ByTim Johns KGO logo
Tuesday, June 18, 2024
Richmond could vote to tax Chevron refinery this Nov.
The Richmond City Council is set to vote on an oil refining tax against Chevron, a move that would put the measure on the ballot this November.

RICHMOND, Calif. (KGO) -- The ongoing struggle between the city of Richmond and Chevron could take another step forward this week.

The city's council is set to vote on an oil refining tax, a move that would put the measure on the ballot for local voters to consider in the fall.

The push is being spearheaded by several local environmental groups including the Asian Pacific Environmental Network.

Katherine Lee works with APEN. She says the Chevron facility has adversely impacted the health of Richmond residents for years.

"They're frequently flaring. They have oil spills. And while they're harming and putting toxins into our air, our people are having to pay for our own medical bills," Lee said.

MORE: Several violations issued to Chevron for Richmond refinery flaring, officials say

While Lee says the tax would just be a way to make Chevron pay for damage its done to the community, others like Kevin Slagle of the Western States Petroleum Association, say it could have unintended consequences.

"We're down to nine refiners in the state. There was a time we had 36. And so the more pressure we put on these refiners, the more apt we are to put them in a position where California might not be a great place for them to do business," Slagle said.

This isn't the first time Richmond has tried to pass a tax on oil refineries. Back in 2008, voters approved a similar measure, but that was ultimately struck down in court a year later.

This time around though, the city says things will be different.

"It has been looked at very carefully to make sure that if this initiative wins and it gets challenged in court, the city has a defendable argument to win," said Claudia Jimenez, Richmond's Vice Mayor.

Supporters say the new tax could generate anywhere between $60-90 million a year.

MORE: Public nuisance violation issued to Richmond Chevron Refinery during odor inspection, officials say

In addition to funding clean environmental initiatives and funding public services, they say it could also help the city fill its budget deficit.

Chevron is already the city's biggest employer and taxpayer, and Slagle says relying too much on a single entity could be a bad move if they ever decide to leave.

"It's bad precedent.

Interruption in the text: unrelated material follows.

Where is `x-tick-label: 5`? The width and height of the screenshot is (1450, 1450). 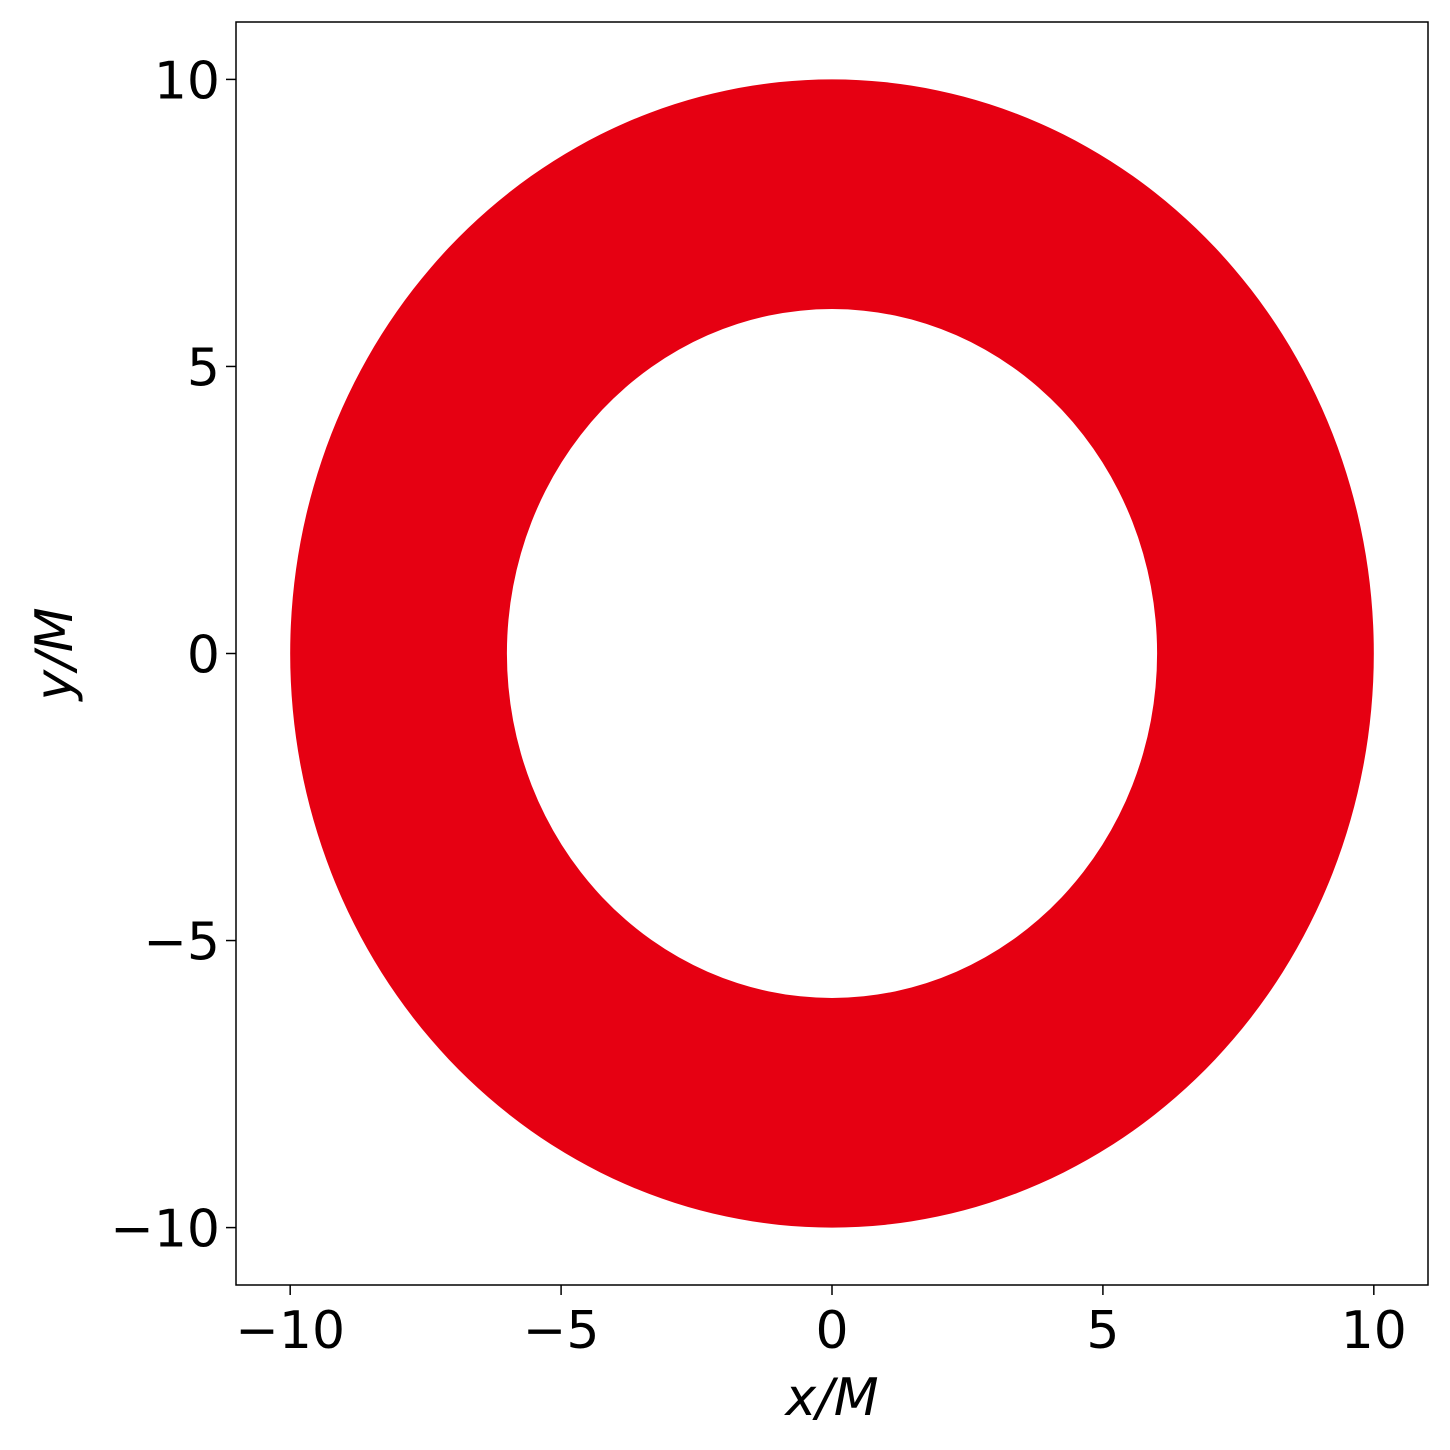 x-tick-label: 5 is located at coordinates (1102, 1331).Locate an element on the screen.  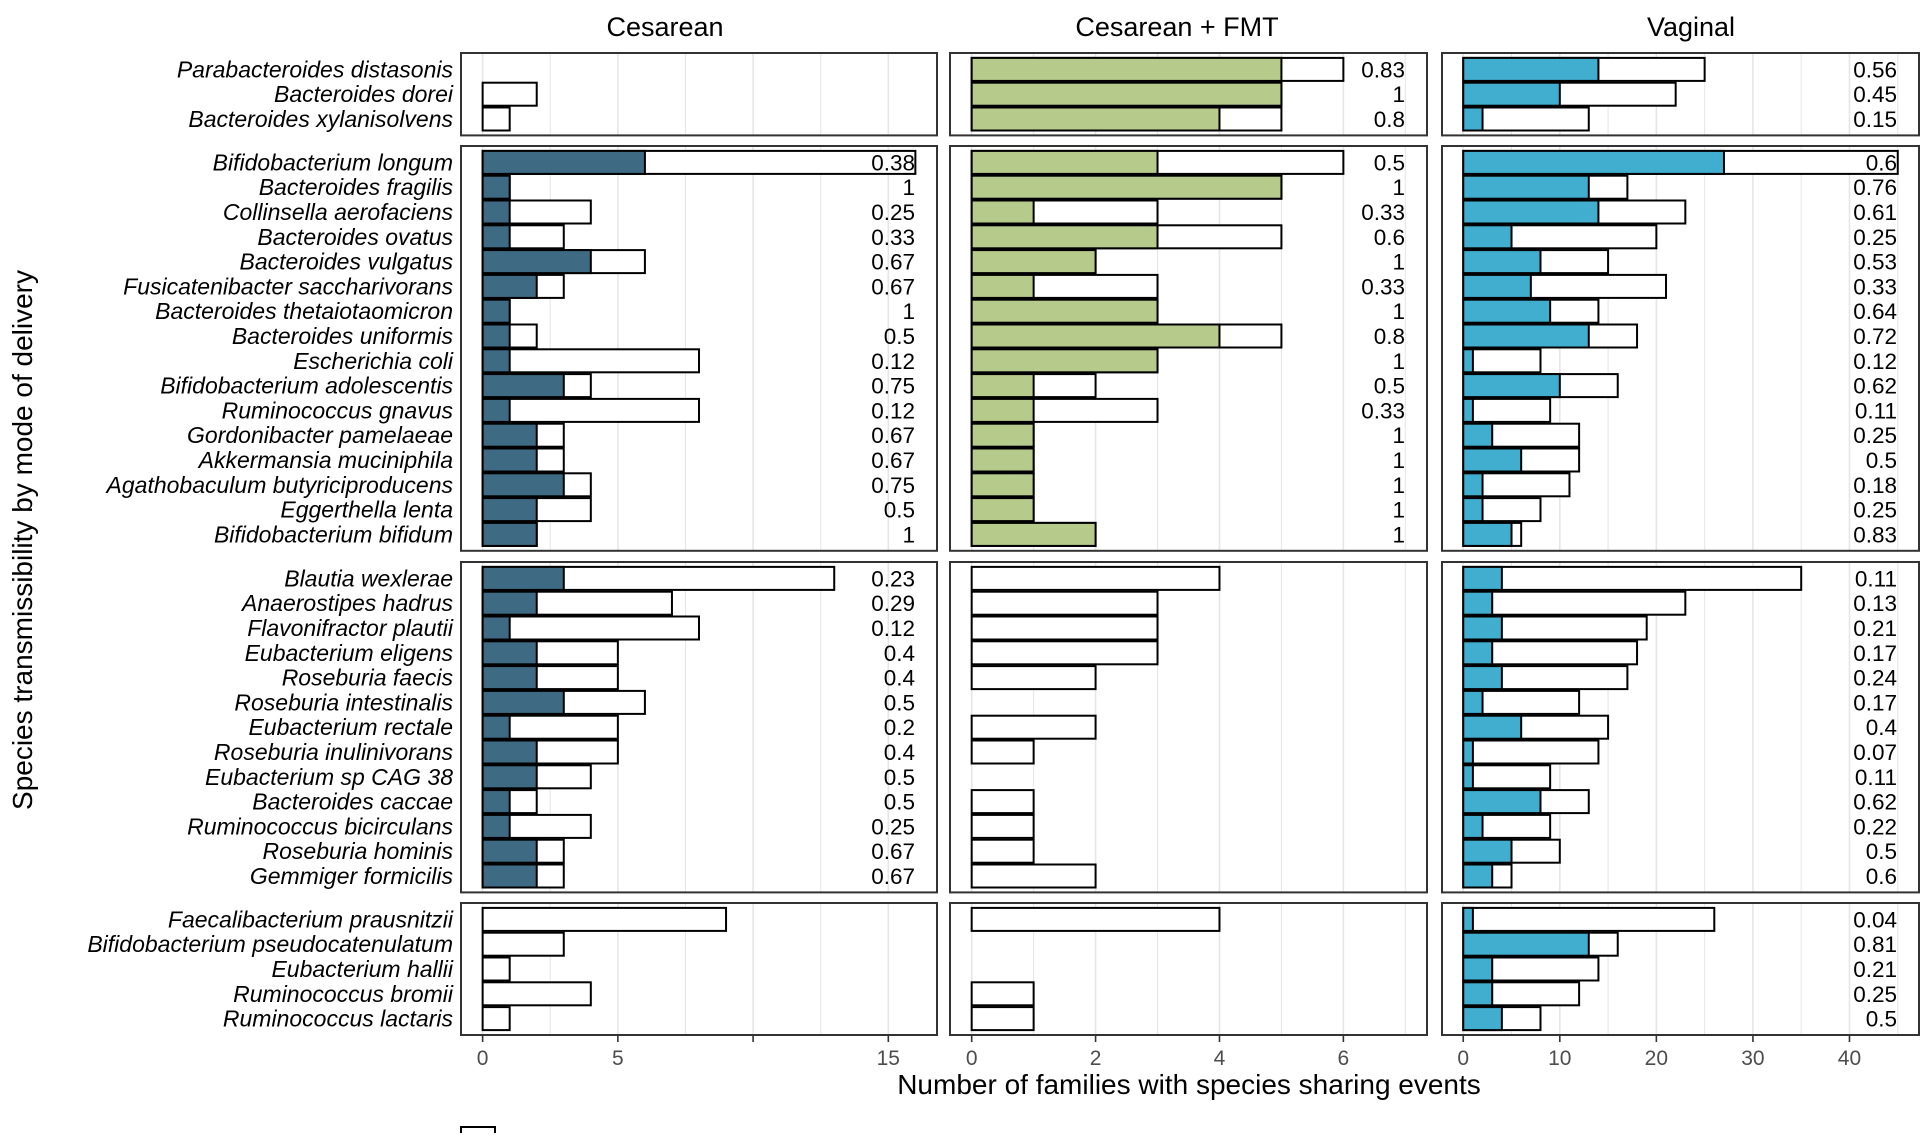
x-tick-label: 0 is located at coordinates (972, 1058).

It's bad fiscal policy. It's really not a responsible way to manage a city," Slagle said.

But given that Richmond residents suffer from things like asthma at greater rates than other Californians, Lee says she thinks the measure will ultimately pass.

"I really see this funding as having the potential of having us prepare for a moment like that. Where if the refineries do consider up and leaving, we can set money aside to have a rainy day fund," she said.

The city council will vote to advance the measure on Tuesday.